# [COMPITO]
Quali righe dell'elenco contengono la parola "size"? Estraile e ricopiale tutte.

# [RIGHE SALVATE]
--------------------------------------------------
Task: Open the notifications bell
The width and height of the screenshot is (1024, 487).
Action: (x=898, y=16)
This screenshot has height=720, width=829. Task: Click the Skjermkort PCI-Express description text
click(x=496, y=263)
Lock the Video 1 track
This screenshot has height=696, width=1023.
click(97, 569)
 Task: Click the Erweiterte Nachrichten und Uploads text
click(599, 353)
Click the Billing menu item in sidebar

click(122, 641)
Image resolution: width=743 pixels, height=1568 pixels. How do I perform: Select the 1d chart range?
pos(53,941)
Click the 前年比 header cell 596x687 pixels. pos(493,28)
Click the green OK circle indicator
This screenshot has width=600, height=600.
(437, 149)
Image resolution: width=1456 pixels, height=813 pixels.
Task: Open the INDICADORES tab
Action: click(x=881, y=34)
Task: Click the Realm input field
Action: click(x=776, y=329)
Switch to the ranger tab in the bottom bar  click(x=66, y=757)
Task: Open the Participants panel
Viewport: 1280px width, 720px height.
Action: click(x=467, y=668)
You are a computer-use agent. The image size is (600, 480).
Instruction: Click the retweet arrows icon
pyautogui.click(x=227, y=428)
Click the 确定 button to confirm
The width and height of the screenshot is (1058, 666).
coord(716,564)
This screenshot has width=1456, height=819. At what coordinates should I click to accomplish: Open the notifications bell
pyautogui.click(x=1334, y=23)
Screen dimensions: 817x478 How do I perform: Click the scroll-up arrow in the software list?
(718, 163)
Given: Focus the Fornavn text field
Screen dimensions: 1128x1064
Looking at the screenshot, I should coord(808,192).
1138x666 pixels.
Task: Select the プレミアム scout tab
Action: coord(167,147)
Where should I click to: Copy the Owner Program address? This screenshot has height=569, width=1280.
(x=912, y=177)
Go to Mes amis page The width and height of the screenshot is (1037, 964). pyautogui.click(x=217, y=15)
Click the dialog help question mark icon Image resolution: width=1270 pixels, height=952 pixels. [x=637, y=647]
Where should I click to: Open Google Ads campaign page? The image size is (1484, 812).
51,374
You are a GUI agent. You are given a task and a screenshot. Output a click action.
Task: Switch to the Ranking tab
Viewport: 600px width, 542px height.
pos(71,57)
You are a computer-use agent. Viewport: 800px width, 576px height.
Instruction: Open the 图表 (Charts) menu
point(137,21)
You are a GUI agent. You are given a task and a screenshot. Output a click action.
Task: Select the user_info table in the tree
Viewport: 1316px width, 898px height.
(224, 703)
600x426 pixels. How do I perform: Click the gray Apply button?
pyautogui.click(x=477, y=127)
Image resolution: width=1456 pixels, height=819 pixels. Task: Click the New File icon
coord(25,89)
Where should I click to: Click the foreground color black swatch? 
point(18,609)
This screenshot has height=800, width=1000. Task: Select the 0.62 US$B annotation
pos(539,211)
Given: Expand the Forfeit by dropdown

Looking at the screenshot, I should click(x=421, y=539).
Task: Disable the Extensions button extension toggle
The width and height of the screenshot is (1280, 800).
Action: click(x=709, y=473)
--------------------------------------------------
# [RISPOSTA]
You are a computer-use agent. The image size is (600, 480).
Where should I click to: Open Google Ads campaign page? The image size is (1484, 812).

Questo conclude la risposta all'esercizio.